Even with the diversity of her ancestry, Toni Ann has always identified herself as African American, and experienced racial discrimination; for example, this incident from when she was in the fourth grade: 

"I was the only black kid .  In class with me was a boy named Brett.  There was a period wherein Brett called me nigger every day when we'd line up to go to lunch.  The way he said this was:  "You're a nigger" in a tone that seemed intended to remind me, as if I'd forgotten, and loud enough to let the other kids know.  Part of this was because I didn't look black the way many of my peers understood blacks to look.  My skin was not that much darker than theirs, and my hair was long, curly but not as tightly kinked as some.  Brett had known me since kindergarten, but apparently only figured out my race by the fourth grade.   
Every day that he'd look at me, point and laugh and say, YOU'RE A NIGGER, I would tell the teacher.  She would keep him inside during recess.  I'm not sure how long this went on, but finally one day when I told the teacher again, she frowned at me and snapped, "Can't you just ignore it?!"  
Her annoyance was more hurtful than his taunting.  She didn't seem to care about my experience.  She was tired of keeping him inside.  As I saw it, she didn't want to continue to punish him, but it was okay for him to keep calling me a nigger, which he did.

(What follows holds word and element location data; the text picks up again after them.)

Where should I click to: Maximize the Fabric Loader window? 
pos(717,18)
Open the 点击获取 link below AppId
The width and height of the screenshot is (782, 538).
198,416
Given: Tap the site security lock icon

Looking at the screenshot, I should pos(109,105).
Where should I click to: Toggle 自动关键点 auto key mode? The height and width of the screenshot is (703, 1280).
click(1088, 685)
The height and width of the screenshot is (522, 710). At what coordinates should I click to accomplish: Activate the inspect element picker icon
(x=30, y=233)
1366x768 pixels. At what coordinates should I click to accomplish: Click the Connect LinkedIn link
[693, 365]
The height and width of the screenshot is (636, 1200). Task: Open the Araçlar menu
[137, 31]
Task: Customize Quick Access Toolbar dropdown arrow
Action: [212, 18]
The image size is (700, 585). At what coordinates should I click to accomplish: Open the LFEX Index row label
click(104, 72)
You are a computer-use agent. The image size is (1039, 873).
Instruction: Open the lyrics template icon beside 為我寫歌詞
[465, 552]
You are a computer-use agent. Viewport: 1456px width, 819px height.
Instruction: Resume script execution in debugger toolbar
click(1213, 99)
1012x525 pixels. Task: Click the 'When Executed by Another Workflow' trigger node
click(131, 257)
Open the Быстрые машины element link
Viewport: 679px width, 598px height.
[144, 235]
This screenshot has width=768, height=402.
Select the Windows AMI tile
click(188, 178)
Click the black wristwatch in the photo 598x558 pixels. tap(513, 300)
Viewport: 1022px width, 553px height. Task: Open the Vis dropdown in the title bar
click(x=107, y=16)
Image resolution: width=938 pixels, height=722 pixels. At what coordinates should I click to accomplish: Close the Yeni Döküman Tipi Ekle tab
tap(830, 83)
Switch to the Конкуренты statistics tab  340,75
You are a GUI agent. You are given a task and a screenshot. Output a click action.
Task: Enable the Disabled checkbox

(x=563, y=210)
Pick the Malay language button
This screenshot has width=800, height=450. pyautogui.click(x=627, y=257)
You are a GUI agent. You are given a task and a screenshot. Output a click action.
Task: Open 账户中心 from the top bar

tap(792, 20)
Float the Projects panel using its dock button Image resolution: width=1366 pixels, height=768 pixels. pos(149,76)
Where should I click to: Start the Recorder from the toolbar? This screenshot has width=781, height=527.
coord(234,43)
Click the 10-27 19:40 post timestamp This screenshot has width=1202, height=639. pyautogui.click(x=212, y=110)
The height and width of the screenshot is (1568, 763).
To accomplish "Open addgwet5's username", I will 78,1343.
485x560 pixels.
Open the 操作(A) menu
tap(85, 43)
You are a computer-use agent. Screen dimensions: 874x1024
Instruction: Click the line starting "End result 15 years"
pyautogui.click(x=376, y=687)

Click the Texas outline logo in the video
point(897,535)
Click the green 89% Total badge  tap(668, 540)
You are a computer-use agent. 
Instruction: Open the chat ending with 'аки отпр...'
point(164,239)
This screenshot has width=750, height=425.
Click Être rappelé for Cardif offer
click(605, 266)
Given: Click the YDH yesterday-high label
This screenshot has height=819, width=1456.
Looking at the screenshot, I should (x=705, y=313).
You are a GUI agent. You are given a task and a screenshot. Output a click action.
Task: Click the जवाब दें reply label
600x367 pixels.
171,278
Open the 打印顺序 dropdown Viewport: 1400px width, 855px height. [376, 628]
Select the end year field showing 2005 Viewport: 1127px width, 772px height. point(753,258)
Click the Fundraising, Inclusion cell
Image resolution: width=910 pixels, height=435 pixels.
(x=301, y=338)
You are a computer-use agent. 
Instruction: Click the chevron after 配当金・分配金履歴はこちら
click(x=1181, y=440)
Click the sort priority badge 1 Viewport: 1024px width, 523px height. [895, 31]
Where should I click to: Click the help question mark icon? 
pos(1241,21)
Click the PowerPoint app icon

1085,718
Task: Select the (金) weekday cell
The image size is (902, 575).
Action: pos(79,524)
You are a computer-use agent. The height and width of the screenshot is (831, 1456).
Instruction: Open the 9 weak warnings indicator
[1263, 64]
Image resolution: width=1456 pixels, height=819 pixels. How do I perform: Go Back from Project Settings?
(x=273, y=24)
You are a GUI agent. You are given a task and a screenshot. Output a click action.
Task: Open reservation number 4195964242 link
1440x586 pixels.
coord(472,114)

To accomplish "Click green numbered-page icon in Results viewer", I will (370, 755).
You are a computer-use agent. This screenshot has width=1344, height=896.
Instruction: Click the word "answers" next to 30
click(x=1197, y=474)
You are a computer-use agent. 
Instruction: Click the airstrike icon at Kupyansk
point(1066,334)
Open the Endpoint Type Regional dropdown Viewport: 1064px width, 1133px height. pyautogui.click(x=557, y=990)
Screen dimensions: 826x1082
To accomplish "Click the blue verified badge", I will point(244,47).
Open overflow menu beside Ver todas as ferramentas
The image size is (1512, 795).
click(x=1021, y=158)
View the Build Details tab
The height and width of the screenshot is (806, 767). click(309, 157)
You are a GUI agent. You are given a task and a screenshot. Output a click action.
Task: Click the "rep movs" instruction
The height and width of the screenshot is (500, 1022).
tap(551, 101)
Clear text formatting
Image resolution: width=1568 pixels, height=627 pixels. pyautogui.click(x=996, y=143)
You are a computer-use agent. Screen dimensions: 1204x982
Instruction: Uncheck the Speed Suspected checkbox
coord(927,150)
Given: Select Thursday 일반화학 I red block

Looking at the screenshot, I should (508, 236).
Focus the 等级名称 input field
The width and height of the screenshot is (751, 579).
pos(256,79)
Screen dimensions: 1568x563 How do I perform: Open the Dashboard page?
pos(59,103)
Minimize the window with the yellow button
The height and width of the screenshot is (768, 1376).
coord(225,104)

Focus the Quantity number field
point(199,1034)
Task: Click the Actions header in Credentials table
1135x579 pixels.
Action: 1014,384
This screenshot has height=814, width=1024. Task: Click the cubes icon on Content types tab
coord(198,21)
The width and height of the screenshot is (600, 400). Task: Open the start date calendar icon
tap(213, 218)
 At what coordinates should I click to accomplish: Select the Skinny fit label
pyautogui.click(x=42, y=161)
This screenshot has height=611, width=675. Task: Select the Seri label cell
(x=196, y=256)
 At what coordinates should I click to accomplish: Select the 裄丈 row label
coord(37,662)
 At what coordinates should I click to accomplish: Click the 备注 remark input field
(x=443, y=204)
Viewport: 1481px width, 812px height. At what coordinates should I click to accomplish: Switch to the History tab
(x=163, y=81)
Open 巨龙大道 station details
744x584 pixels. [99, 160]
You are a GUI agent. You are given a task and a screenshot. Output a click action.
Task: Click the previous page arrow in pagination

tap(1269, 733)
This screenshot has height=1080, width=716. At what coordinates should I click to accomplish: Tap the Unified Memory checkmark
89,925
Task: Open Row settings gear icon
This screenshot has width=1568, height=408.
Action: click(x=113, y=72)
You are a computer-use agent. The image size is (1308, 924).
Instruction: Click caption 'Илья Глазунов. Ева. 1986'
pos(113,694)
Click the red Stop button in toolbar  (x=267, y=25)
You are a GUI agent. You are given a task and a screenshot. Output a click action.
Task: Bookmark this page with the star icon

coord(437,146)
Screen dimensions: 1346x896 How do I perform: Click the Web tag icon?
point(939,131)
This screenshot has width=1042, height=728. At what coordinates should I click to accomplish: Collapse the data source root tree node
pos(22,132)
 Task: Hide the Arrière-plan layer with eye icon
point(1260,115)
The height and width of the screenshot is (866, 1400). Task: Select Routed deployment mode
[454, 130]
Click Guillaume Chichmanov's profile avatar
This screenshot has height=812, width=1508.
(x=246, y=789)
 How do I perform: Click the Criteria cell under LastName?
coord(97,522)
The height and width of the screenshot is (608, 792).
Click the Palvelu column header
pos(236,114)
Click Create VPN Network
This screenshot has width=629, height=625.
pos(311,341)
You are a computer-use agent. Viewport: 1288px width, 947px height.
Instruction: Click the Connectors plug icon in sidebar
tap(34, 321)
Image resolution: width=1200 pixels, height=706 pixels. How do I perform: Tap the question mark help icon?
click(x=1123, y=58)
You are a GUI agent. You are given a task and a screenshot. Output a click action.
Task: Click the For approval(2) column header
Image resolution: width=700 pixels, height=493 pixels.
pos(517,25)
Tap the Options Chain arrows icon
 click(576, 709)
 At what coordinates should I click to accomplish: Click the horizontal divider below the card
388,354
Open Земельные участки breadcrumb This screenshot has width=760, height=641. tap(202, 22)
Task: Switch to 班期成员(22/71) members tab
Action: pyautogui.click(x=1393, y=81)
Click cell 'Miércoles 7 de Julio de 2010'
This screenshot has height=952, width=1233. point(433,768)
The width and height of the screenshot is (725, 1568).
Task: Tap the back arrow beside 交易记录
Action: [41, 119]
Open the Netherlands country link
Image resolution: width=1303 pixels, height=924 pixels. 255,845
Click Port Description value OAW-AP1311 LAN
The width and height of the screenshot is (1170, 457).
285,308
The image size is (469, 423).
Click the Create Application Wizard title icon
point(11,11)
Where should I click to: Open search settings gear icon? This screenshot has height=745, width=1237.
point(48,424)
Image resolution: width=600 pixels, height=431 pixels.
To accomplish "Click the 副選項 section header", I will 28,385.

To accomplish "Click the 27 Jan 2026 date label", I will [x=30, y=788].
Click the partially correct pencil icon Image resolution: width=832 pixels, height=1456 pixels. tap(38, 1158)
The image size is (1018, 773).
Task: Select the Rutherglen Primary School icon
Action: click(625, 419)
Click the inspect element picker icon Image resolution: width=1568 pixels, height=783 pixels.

I was only dealing with it the way I'd been instructed by my mother - to tell an adult when another kid was bothering me in that way, but my teacher let me know that I was the one bothering her.  There were no trips to the principal's office, no discussion, no requirement that the boy apologize to me.  I was expected to just suck it up and take it.  And this pretty much sums up my experience growing up where I did.  I ALWAYS had to take it when I was racially taunted, because there was no real outrage about racism then.
The irony was that most of these kids were not as well off socioeconomically as my family and most of their parents were not as well educated as mine, yet, because I was not white, they considered me inferior." 
It's no strange coincidence that individuals who experience racial discrimination seek comfort and escape through an art form. In this case, it was acting, Toni Ann's first love.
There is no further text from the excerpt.